Only lines holding the word "screenshot" are needed; copy each of them from the material.

== DATA TO PROCESS ==
++++++

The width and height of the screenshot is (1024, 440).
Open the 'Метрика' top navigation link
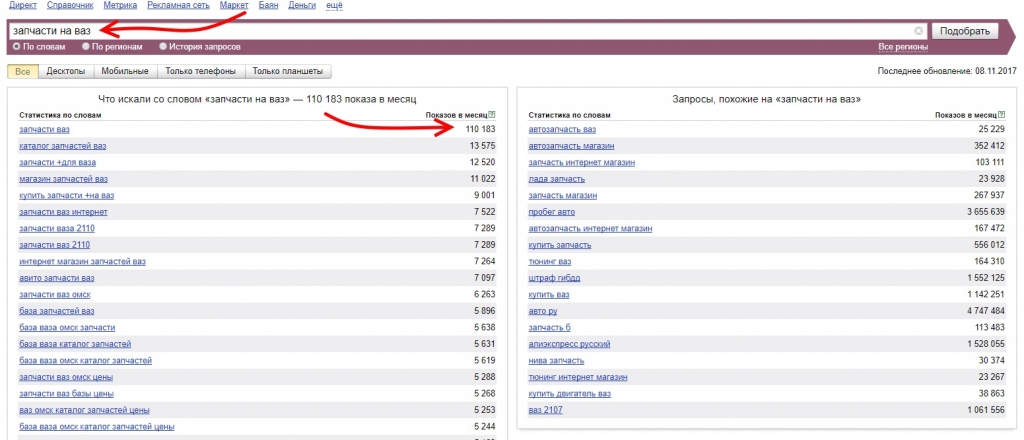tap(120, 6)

++++++

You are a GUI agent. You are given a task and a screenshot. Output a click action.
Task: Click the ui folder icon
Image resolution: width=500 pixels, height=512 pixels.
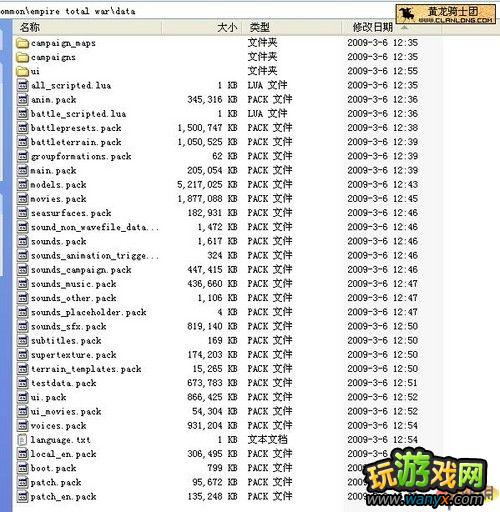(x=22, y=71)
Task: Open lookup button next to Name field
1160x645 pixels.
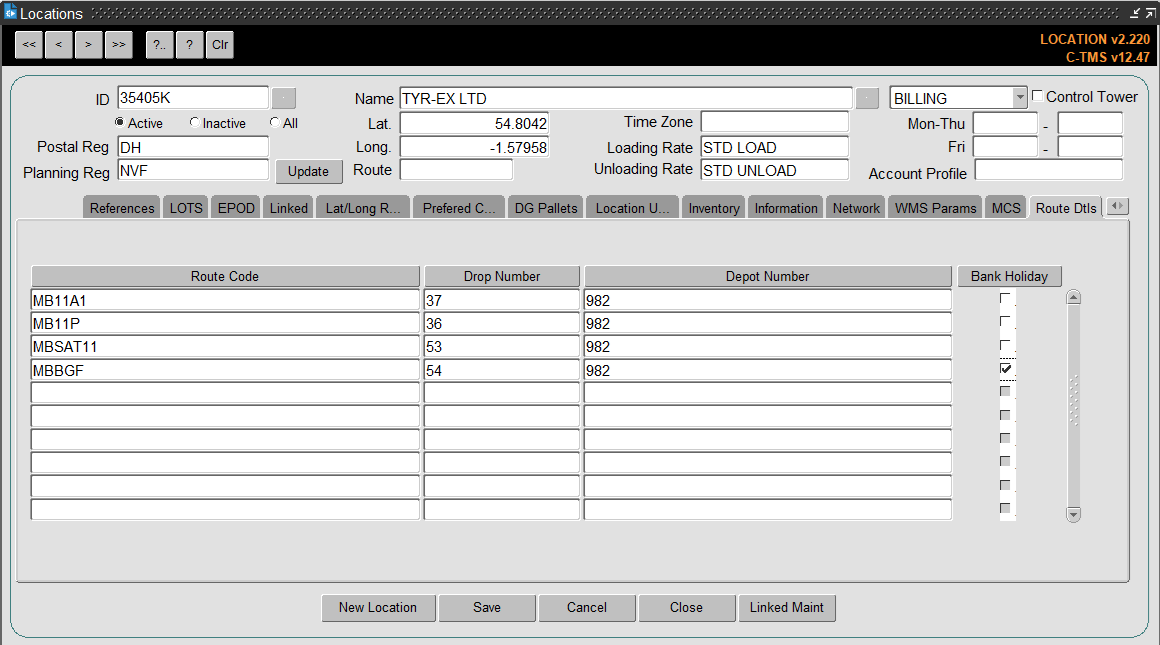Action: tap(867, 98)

++++++

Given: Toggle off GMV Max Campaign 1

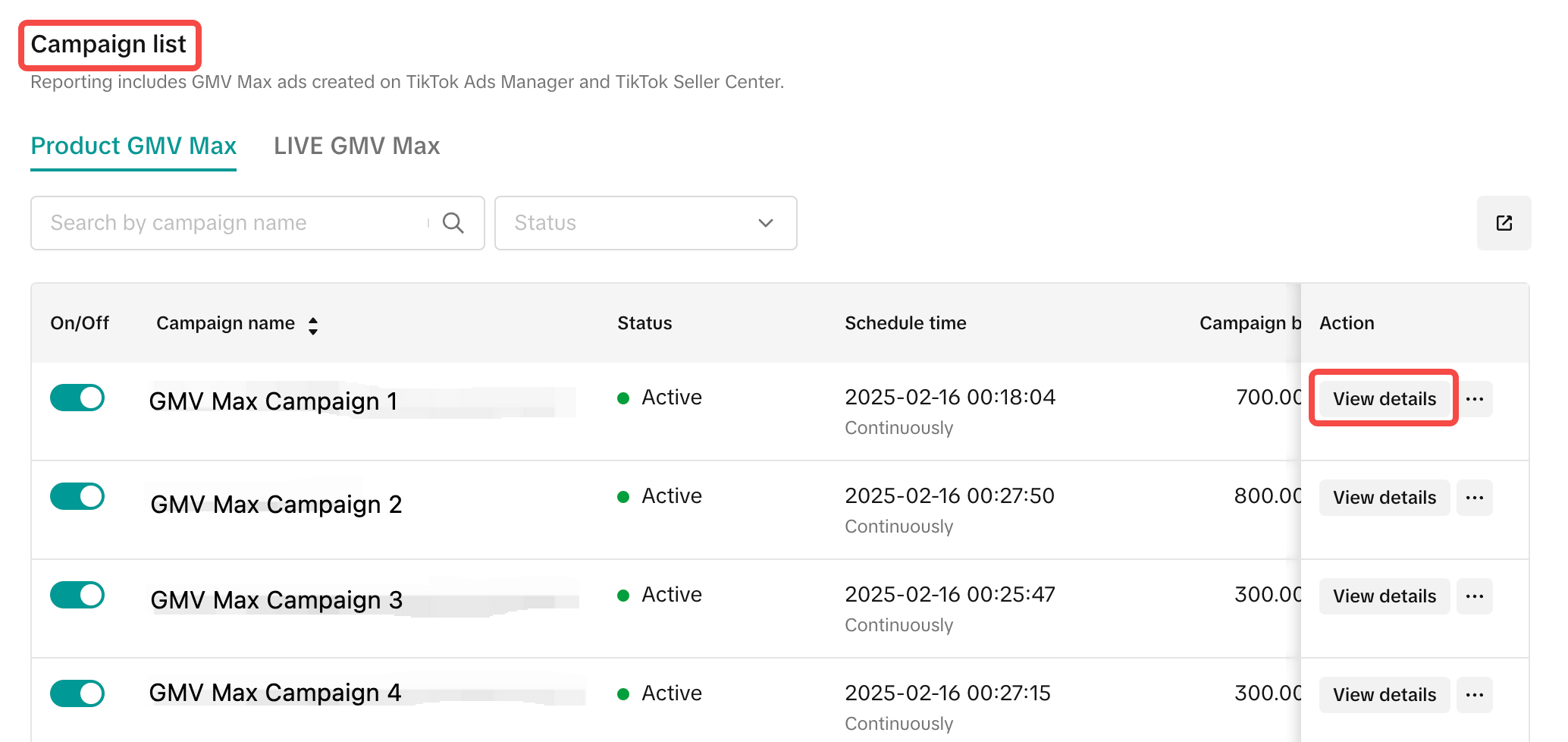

++++++

== OUTPUT BELOW ==
The width and height of the screenshot is (1024, 440).
You are a GUI agent. You are given a task and a screenshot. Output a click action.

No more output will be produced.